Work request:
Pick up the wedding pomander how-to below right after its last line and keep writing.

How To Make A Pomander Or Kissing Ball For A Wedding Decoration
What Is A Kissing Ball Or Pomander?
You see them everywhere at weddings these days...perched atop Eiffel Tower vases, stacked one on top of the other on a topiary, hanging by organza ribbons from iron shepherd's hooks. Even the beautiful country singer Carrie Underwood got married underneath a gargantuan one covered in flowers. But what is a pomander or kissing ball and why are they so popular now for wedding décor?
Kissing balls, as they were called in Victorian days, were usually made from an apple or potato, (since Styrofoam hadn't been invented yet!), and were decorated with all sorts of sprigs of herbs and flowers, each having a specific meaning. Mistletoe in particular became associated with fertility and naturally, also became associated with kissing. It wasn't long before most kissing balls were made almost exclusively from mistletoe. This tradition lasted quite awhile, but eventually dwindled to just a sprig taped to a doorway during the holidays. However, many families still carry on the "kissing ball" tradition.
Decorating With Pomanders Or Kissing Balls
Lately, there has been a big resurgence in the use of kissing balls and pomanders...this time as wedding décor. Perhaps it's because they make such a huge impact wherever you use them and can be made in a multitude of colors to match any wedding theme or décor. They can be done with real flowers or silk flower...even tissue paper flowers, and the flowers can be any flower the bride happens to like...daisies, roses, sunflowers, the choices go on and on. Plus, they're not beyond the capability of the average person if they are careful and take their time. Pomanders can be placed inside vases and stacked to make an elegant centerpiece. Flower girls can carry them and not have to remember to drop petals at all in case they become stage struck! They can be hung from trees for an outdoor reception or from the ceiling for an indoor one. They can even be lined up in a very elegant row on the head table where the bride and groom are sitting.
Pomander For A Beach Wedding
Make Your Own Pomander
It's not hard at all to create your own pomanders or kissing balls, although a little time consuming if you are trying to create multiple ones. You'll need:
A styrofoam ball in the size that you want your kissing ball (they look best done on a 4" and up ball)
Silk (or real flowers) Amount is hard to judge, because it depends on the size of your flowers
NOTE: In the picture with the yellow pomanders, it took 33 daisies to cover a 4" ball. So be prepared for this project taking more flowers than you think.
A bamboo skewer or thin knitting needle
Ribbon of your choice for hanging
Hot glue gun and glue or regular glue (if you're very patient)

Study material:
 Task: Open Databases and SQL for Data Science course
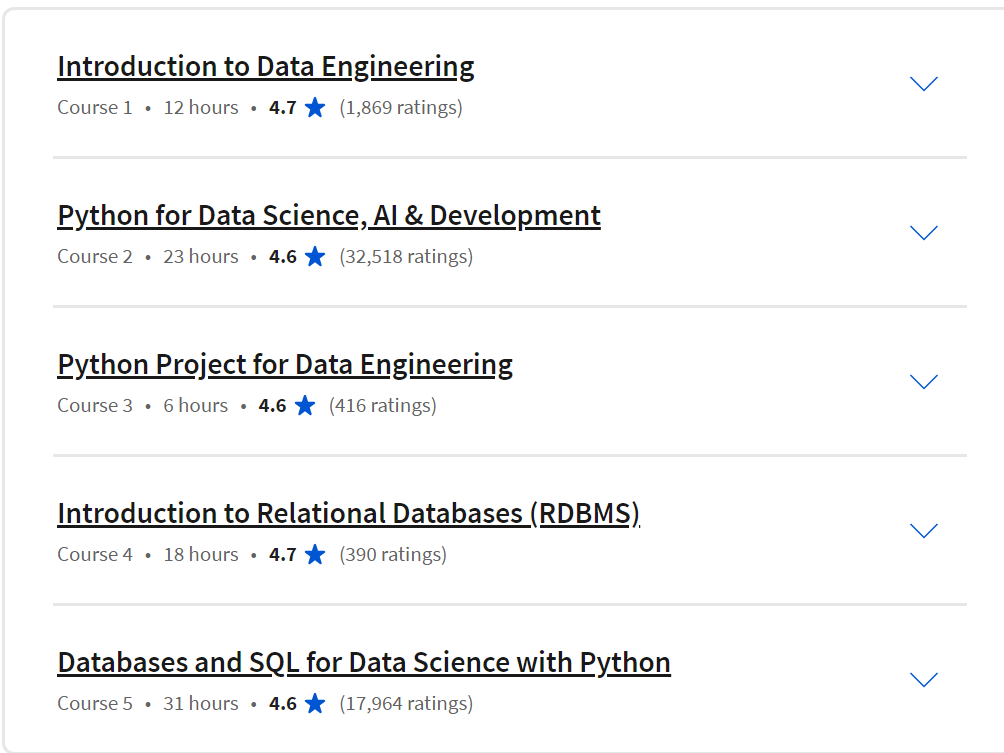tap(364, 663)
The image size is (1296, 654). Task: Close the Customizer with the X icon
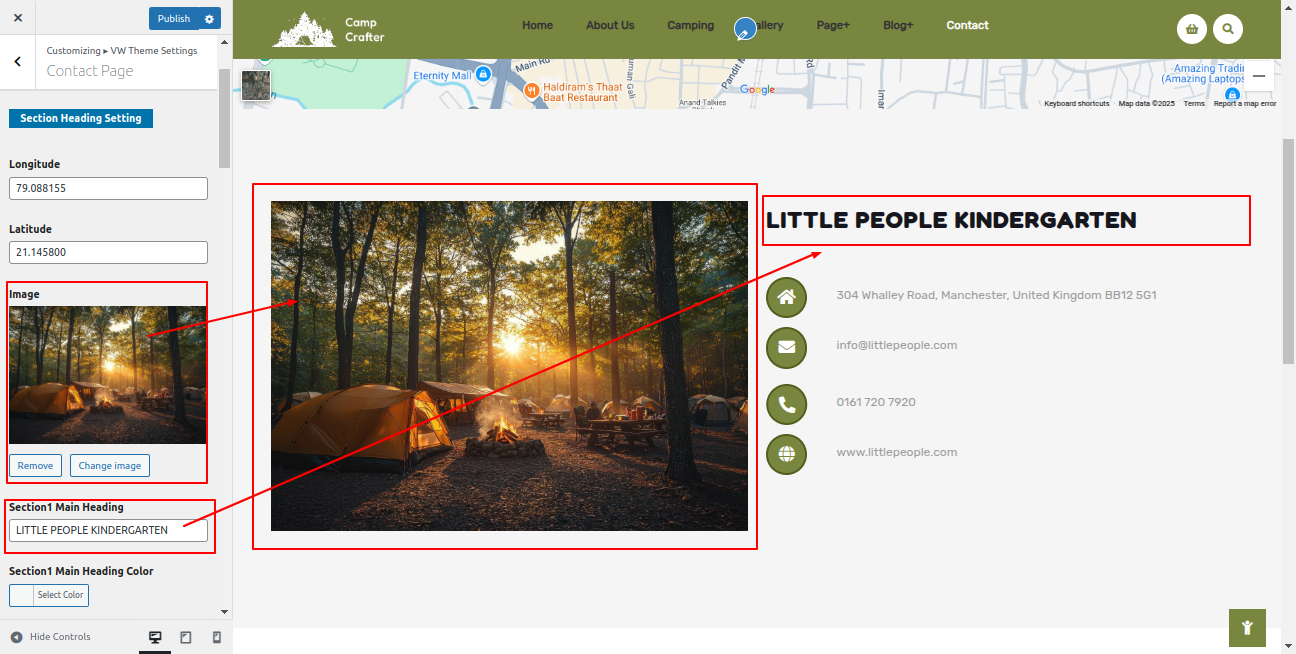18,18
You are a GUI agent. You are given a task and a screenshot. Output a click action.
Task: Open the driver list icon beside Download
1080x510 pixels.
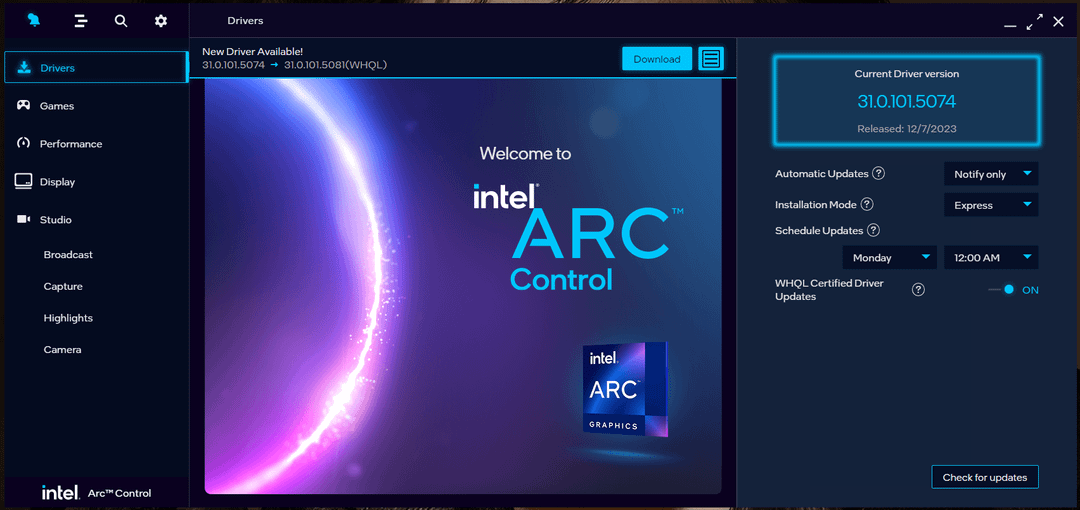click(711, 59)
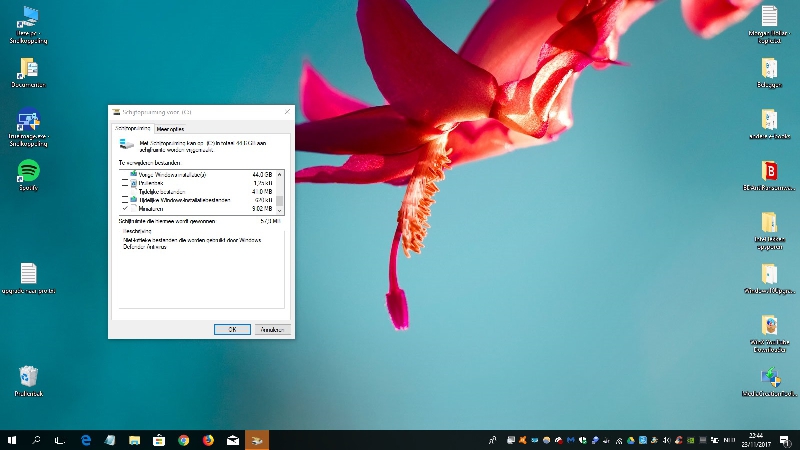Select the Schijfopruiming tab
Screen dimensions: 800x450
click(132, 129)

Task answer:
The first thing you will need to do is use your skewer or knitting needle to create a hole through the Styrofoam ball to run the ribbon. Hold the ball tightly and stick the skewer all the way through from one side to the other. I'm absolutely not joking when I say this is the hardest part of this project! Once you have made a nice hole all the way through the ball, cut your ribbon into about a one yard length depending on how far you want the ball to hang. Put the end of your ribbon on the tip of your skewer and reinsert the skewer, using it as a guide to push the ribbon through. Leave a tail about two to three inches. Now take the other end of the ribbon and repeat the same process, running it through the ball. You will now have a loop on one side of the ball for hanging and two tails of ribbon on the other side. Take the two tails and tie them into a knot tightly. Trim the knot close to the ball.
Putting The Flowers Onto Your Pomander
If you are using silk flowers, pull them off of the wire stems, so you are left with the little plastic nub on the underside of the flower where you detached the stem. Use that little nub to poke a hole in the Styrofoam ball and press the flower into the ball. The flowers aren't going to stay well without glue, so remove the flower from the hole you just made, put glue in it and re-insert the flower. Continue doing this until you completely cover the ball, turning the ball as you go to make sure you don't miss any spots. Glue flowers as closely as possible to the ribbon coming out of the top of the ball. You can glue the flowers completely over the knot at the bottom of the ball if you want.
THE FINISHED PRODUCT!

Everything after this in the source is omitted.